[Provided entries]
※ ※ ※
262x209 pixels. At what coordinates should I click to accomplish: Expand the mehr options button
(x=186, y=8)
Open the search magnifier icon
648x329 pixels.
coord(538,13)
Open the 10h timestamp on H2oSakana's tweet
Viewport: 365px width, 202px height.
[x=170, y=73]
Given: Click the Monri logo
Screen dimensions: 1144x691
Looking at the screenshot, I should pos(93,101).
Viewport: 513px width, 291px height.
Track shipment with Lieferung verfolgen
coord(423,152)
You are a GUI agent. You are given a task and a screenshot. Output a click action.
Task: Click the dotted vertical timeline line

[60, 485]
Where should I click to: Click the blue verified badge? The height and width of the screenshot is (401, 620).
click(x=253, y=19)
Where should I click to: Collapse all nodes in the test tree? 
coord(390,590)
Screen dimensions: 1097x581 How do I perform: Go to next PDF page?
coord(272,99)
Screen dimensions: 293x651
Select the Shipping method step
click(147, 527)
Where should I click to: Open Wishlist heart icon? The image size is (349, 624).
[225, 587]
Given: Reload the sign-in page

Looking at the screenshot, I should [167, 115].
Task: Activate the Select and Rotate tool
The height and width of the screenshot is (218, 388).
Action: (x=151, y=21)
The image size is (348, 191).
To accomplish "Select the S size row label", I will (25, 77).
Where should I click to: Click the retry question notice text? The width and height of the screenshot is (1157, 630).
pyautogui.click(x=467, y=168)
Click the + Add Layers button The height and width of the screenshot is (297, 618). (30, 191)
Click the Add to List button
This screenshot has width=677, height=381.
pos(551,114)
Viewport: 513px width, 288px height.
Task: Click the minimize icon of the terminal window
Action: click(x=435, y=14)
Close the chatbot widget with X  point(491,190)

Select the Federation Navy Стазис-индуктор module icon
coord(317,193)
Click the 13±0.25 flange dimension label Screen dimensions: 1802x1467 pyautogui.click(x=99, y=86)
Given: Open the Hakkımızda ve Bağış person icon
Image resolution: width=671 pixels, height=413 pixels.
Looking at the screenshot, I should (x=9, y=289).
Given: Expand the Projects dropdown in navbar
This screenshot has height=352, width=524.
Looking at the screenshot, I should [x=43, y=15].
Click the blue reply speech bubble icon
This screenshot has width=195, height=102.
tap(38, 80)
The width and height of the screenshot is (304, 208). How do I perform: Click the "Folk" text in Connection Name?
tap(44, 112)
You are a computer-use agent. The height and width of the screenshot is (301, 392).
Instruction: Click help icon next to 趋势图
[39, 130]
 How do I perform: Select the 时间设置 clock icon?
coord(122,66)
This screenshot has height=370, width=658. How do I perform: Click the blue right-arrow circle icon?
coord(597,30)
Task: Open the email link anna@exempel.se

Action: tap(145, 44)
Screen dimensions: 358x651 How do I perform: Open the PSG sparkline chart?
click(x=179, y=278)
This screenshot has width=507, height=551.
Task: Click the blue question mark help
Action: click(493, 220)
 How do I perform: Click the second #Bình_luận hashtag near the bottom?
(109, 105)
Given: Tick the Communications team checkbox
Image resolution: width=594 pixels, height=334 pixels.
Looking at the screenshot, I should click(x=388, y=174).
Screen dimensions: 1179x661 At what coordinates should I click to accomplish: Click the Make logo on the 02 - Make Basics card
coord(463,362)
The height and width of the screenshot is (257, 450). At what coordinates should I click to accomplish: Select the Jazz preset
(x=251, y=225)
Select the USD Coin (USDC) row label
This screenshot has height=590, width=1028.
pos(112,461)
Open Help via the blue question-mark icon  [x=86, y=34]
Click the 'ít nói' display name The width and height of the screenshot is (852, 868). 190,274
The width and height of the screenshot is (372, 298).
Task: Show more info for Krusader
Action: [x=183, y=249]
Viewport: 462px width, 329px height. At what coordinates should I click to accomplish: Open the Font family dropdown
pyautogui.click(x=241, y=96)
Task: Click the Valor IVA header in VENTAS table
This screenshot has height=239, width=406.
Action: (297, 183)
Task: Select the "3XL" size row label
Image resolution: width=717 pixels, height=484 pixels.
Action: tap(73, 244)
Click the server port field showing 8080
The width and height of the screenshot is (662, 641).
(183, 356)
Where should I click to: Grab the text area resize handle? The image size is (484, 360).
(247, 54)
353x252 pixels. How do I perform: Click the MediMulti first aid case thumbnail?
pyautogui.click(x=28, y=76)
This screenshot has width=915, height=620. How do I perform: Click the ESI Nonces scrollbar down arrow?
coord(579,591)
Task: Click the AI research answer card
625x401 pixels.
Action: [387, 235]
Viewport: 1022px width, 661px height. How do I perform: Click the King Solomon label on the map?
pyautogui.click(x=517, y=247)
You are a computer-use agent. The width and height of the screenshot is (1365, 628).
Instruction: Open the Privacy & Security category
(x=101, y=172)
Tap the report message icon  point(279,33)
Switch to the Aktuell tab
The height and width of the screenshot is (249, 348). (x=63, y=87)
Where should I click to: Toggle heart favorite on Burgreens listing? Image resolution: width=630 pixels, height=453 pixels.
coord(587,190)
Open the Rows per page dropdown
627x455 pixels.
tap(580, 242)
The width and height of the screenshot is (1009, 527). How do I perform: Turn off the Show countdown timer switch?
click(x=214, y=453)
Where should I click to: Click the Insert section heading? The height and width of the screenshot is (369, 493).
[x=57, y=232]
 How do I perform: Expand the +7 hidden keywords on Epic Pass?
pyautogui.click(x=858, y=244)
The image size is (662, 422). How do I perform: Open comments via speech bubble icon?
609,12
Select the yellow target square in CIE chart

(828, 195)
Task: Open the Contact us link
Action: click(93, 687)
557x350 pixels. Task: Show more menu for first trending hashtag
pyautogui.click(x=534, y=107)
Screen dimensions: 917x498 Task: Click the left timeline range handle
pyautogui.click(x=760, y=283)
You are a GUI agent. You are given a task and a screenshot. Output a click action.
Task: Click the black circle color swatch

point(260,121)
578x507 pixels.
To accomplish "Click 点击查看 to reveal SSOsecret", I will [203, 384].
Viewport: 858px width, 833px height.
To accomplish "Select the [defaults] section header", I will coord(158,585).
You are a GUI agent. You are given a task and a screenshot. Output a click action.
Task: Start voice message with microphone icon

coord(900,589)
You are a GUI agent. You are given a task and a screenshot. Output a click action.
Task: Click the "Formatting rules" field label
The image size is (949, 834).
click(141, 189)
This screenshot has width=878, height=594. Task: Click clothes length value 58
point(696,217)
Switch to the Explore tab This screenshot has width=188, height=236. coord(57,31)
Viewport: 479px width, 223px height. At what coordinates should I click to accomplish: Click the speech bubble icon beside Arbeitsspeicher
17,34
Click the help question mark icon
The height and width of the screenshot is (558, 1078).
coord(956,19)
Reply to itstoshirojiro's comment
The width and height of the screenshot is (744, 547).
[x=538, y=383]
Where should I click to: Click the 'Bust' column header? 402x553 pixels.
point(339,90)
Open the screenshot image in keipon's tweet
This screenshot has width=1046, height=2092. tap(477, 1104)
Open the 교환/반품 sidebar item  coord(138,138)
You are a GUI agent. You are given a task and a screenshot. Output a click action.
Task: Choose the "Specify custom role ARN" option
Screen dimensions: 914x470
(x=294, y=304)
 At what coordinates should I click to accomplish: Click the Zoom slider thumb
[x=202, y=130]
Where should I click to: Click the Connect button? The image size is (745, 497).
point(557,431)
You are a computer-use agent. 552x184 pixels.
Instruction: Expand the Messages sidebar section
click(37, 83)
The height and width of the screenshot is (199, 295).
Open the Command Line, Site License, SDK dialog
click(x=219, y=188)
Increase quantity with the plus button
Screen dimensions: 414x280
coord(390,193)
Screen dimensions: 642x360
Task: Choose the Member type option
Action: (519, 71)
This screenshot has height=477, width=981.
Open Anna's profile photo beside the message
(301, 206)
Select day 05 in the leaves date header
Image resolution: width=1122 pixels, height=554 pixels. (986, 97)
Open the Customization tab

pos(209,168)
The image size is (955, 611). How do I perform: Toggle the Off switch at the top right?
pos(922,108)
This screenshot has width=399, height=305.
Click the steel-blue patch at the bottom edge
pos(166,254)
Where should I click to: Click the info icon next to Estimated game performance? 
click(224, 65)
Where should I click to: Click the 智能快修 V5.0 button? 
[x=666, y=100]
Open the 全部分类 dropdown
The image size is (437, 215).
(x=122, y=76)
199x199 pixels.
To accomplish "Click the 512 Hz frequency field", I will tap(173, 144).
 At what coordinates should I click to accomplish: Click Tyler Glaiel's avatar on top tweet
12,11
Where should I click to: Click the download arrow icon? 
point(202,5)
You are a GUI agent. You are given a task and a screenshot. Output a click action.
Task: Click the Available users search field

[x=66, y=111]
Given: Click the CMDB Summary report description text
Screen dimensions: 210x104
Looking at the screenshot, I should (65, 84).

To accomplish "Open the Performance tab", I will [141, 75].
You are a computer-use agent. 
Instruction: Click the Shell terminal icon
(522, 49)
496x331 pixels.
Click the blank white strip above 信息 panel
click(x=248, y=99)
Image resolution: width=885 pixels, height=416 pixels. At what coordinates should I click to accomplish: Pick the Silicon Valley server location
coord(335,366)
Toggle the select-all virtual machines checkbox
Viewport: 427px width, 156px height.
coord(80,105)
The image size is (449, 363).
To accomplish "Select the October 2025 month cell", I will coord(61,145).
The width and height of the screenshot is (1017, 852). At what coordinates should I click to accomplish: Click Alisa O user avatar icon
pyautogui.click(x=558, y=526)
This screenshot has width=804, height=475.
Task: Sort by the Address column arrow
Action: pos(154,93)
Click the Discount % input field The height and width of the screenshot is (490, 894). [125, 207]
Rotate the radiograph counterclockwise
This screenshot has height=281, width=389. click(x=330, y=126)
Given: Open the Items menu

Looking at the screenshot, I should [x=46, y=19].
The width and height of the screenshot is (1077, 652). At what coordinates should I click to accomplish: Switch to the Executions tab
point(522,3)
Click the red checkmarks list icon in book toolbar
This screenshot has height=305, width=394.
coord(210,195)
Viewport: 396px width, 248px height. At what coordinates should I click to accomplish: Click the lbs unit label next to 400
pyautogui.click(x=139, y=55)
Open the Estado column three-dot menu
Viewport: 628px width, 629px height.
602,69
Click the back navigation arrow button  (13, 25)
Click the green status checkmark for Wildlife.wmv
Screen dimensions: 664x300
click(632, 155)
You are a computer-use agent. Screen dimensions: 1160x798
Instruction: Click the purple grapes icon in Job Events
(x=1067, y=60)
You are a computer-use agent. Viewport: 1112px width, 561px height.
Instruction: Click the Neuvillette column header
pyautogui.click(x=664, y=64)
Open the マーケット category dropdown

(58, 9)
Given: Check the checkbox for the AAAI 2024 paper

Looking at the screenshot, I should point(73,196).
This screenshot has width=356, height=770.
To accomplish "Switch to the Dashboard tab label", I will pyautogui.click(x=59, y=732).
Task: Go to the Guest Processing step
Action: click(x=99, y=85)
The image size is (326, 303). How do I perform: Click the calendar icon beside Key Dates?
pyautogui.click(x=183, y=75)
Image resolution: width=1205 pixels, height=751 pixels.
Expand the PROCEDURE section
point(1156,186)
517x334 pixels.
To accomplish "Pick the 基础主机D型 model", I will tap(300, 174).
※ ※ ※
[Work instruction]
The lines running from the start of the data through the one that contains "Click the 13±0.25" should be reproduced exactly, and only those.

[Solved exercise]
262x209 pixels. At what coordinates should I click to accomplish: Expand the mehr options button
(x=186, y=8)
Open the search magnifier icon
648x329 pixels.
coord(538,13)
Open the 10h timestamp on H2oSakana's tweet
Viewport: 365px width, 202px height.
[x=170, y=73]
Given: Click the Monri logo
Screen dimensions: 1144x691
Looking at the screenshot, I should pos(93,101).
Viewport: 513px width, 291px height.
Track shipment with Lieferung verfolgen
coord(423,152)
You are a GUI agent. You are given a task and a screenshot. Output a click action.
Task: Click the dotted vertical timeline line

[60, 485]
Where should I click to: Click the blue verified badge? The height and width of the screenshot is (401, 620).
click(x=253, y=19)
Where should I click to: Collapse all nodes in the test tree? 
coord(390,590)
Screen dimensions: 1097x581 How do I perform: Go to next PDF page?
coord(272,99)
Screen dimensions: 293x651
Select the Shipping method step
click(147, 527)
Where should I click to: Open Wishlist heart icon? The image size is (349, 624).
[225, 587]
Given: Reload the sign-in page

Looking at the screenshot, I should [167, 115].
Task: Activate the Select and Rotate tool
The height and width of the screenshot is (218, 388).
Action: (x=151, y=21)
The image size is (348, 191).
To accomplish "Select the S size row label", I will (25, 77).
Where should I click to: Click the retry question notice text? The width and height of the screenshot is (1157, 630).
pyautogui.click(x=467, y=168)
Click the + Add Layers button The height and width of the screenshot is (297, 618). (30, 191)
Click the Add to List button
This screenshot has width=677, height=381.
pos(551,114)
Viewport: 513px width, 288px height.
Task: Click the minimize icon of the terminal window
Action: click(x=435, y=14)
Close the chatbot widget with X  point(491,190)

Select the Federation Navy Стазис-индуктор module icon
coord(317,193)
Click the 13±0.25 flange dimension label Screen dimensions: 1802x1467 pyautogui.click(x=99, y=86)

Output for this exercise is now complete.